I felt that I had no choice but to fight behemoths like Atlantic Records, Universal Music and Warner-Chappell Music for the return of what rightfully belonged to me and after much stalling, evading, bullying, threatening and denying any wrong-doing, they all eventually returned my property. The return of resources once considered lost, is a wonderful feeling. The return of assets that were previously held captive represents a new beginning and a meaningful opportunity to try again. Restoration is an amazing thing and I am fully committed to helping as many people as I can to experience the sheer joy of getting back property or freedoms they perhaps believed were lost forever.

Global conglomerates are highly skilled in separating musicians from their rights with promises of investment, promotion and international sales, but even after these promises prove false, they remain determined to keep the resultant recordings forever. Many people don’t realise that hanging on to other people’s creative assets represents a fundamental policy designed to secure the long-term survival of some of the biggest and best-known companies on the planet. Many of these massive companies literally have no idea what music assets they have acquired over the years and even less idea about the artists who created them, but flatly refuse to set those people free. For some, keeping people or their musical output tied up isn’t really about commerce – it’s simply about greed and power. Restoring music copyrights to their rightful owners would enable those artists to gain greater economic strength whilst weakening avaricious, unreasonable corporations, so I am very motivated to aide creative people in this regard.

Anyone who has ever benefited from it knows precisely why restoration is so important.

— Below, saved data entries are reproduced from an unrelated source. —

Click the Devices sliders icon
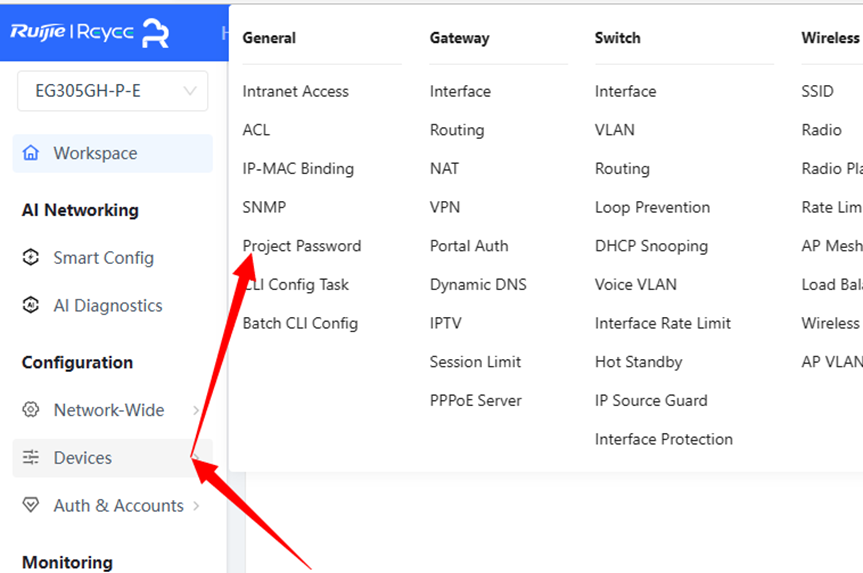31,457
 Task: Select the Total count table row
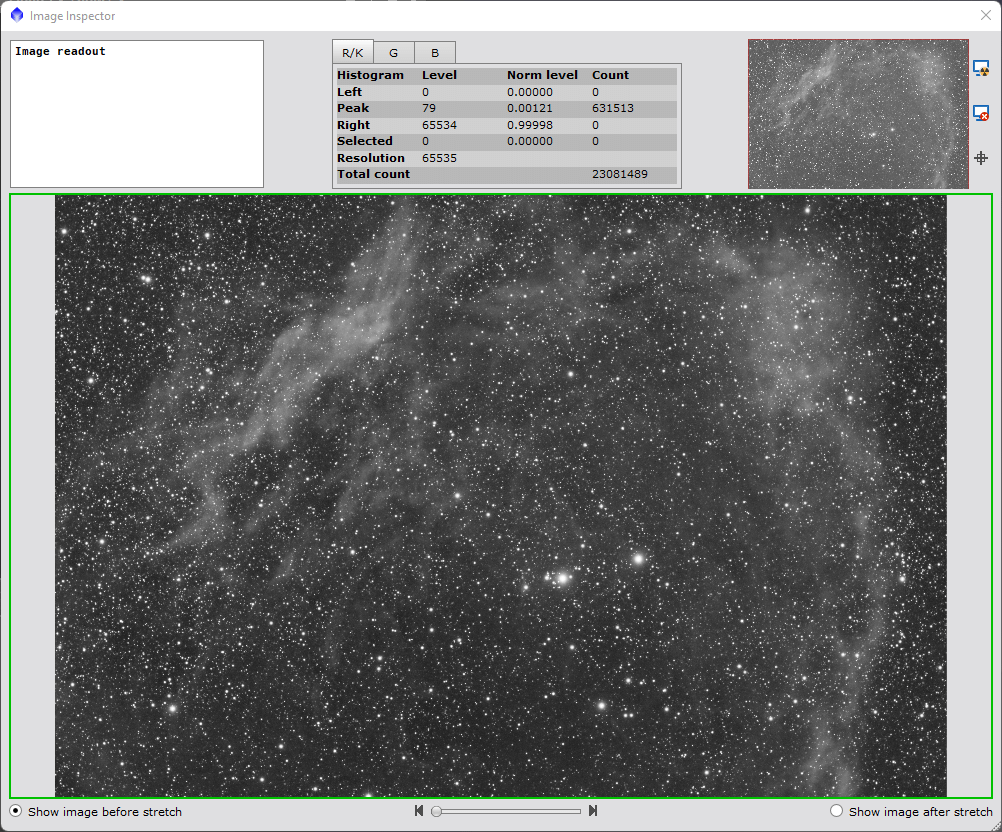tap(506, 174)
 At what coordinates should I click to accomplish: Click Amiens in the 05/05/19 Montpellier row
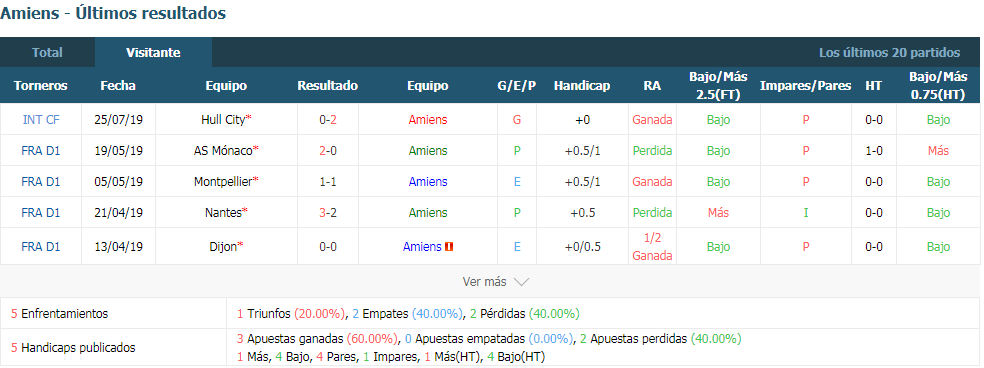click(428, 181)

Music moves listeners in a variety of ways. Some delight in the soulful offerings of Marvin Gaye, while others prefer what the Rolling Stones have to offer. Music has the power to stir thoughts of love, rage or nostalgia, yet the general public have no idea how much some artists went through to create the music that generates those memorable experiences. There are musicians sitting somewhere right now being ‘tortured’ by the sound of their own performances. They were never recognised, rewarded or given the opportunity to profit from their own creations, so every time someone mentions how much the love that particular piece of music, the knife twists again in an already wounded heart. Music companies would cease to exist without a constant supply of creative output, yet too many of them treat musicians with complete contempt. If a company has no desire to promote or commercially utilise someone’s music – they should just give it back to them and let them get on with their lives.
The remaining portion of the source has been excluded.